Цельмейстер вновь поглядел на Лауру и Вольфа.

А те продолжали целоваться...

Ветер гнал по равнине волны травы, вдали виднелись стада, которые текли сплошной массой к горизонту, мелькали фигуры пастухов-ковбоев, скачущих по краям гигантского стада, и бездонное небо обнимало саванну...

Остальные участники пикника тоже уставились на Лауру и Вольфа, открыв рты, понимающе переглядывались и снова беззастенчиво глазели на влюбленных.

Ферейра молча и решительно направился к дочери и Мессингу. Они не видели, что он идет к ним, и продолжали обниматься, осыпая друг друга поцелуями. Высокая трава почти по пояс закрывала их. Ферейра несколько раз запутался в траве и чуть не упал. И наконец он подошел так близко, что дочь и Вольф заметили его. Они отпрянули друг от друга, но в следующую секунду Лаура вновь прильнула к Вольфу, обняла его и бесстрашно поглядела на отца.

– Любовь – это замечательно, – сказал Ферейра. – Что ж, я не против. Назначайте день помолвки. Вы получите все, что пожелаете. И я сделаю все, чтобы ты была счастлива, Лаура.

Он с трудом сдерживал ярость, его щека нервно подергивалась.

– Ты не понял, отец... – улыбнулась Лаура. – Помолвки не будет... Мы прощались с господином Мессингом... навсегда...

Вольф чуть отстранился от девушки, молча, вопросительно посмотрел на нее.

– Правда? – спросила Лаура, глядя ему в глаза.

– Правда... – проглотив ком в горле, ответил Вольф.

– Марш в машину, – резко скомандовал Ферейра. – Мы немедленно уезжаем. Лаура, ты поедешь со мной! – И Ферейра быстро пошел обратно к столикам, где стояли все участники пикника...

...Кавалькада из трех машин катила среди саванны, поднимая густую пыль. В первой машине кроме шофера находились только Ферейра и Лаура, в двух других – все остальные. Сидячих мест на всех не хватило, и некоторые стояли, держась за борта и щурясь от пыли. И настроение у всех, судя по лицам, было похоронное.

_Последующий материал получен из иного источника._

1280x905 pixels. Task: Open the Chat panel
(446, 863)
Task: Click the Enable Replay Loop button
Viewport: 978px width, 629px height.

Вольф сидел в гостиной своего номера и смотрел в окно, за которым виднелась освещенная фонарями улица и раздавались резкие гудки клаксонов.

Цельмейстер ходил по комнате, дымил папиросой. Лева Кобак примостился на диване, перед ним на низеньком столике стояли кофейник и чашка с кофе.

– В конце концов, Вольф, а почему бы тебе не жениться на этой прекрасной девушке? – вдруг спросил Цельмейстер.

Мессинг не ответил, продолжая смотреть в окно.

– Если бы в меня влюбилась такая красавица... да еще богатая... уж я бы... Какое состояние – просто кошмар! – бормотал Цельмейстер, продолжая расхаживать по гостиной. – Учти, Вольф, такой шанс выпадает раз в жизни. Потом локти будешь кусать...

– Локоть укусить невозможно, – сказал Лева Кобак и отхлебнул из чашки кофе.

– Лева, ты, как всегда, рассуждаешь очень умно, – парировал Цельмейстер. – И главное, мысли свои ты изрекаешь всегда очень кстати... Что ты молчишь, Вольф? Не желаешь с нами разговаривать?

Вольф продолжал молчать, глядя в окно. Громко зазвонил телефон. Цельмейстер подошел к столику и снял трубку.

– Хэллоу...

В ответ раздалась английская речь, быстрая и повелительная.

– Я не понимаю, чем вызвано такое решение, сеньор Торрес, ведь билеты проданы несколько днейназад. Публика будет возмущена... Понимаю, понимаю... Должен сказать, очень странное решение, но я догадываюсь, от кого оно исходит, – говорил Цельмейстер, а потом опять слушал раздраженную английскую речь. – И вам возмещают все убытки? Но ведь остаются еще два выступления... И за них возмещают? Понимаю... А кто возместит моральный ущерб господину Мессингу? Вы что, угрожаете мне? Ах, господину Мессингу? Не советую, сеньорТоррес. Мы обратимся в полицию! – И Цельмейстер брякнул трубкой по рычагам, помолчал, посмотрел на Вольфа. – Ну что ж, мы можем ехать прямо в Рио-де-Жанейро... Контракт расторгнут, все убытки сеньору Торресу возмещены, и чем скорее мы покинем Буэнос-Айрес, тем будет лучше для нашего здоровья... Ты слышишь меня, Вольф?

Вольф смотрел в окно... и вдруг вспомнился тот давний вечер в местечке Гора-Кальвария... глухая улица, стиснутая покосившимися заборами... и раввин, бородатый, с выпученными глазами, в фуражке со сломанным козырьком, и его глуховатый голос: “Запомни, Волик... Господь даровал тебе необыкновенный дар, и горе тебе будет, и проклятье будет, если ты дар этот употребишь во зло другим людям...”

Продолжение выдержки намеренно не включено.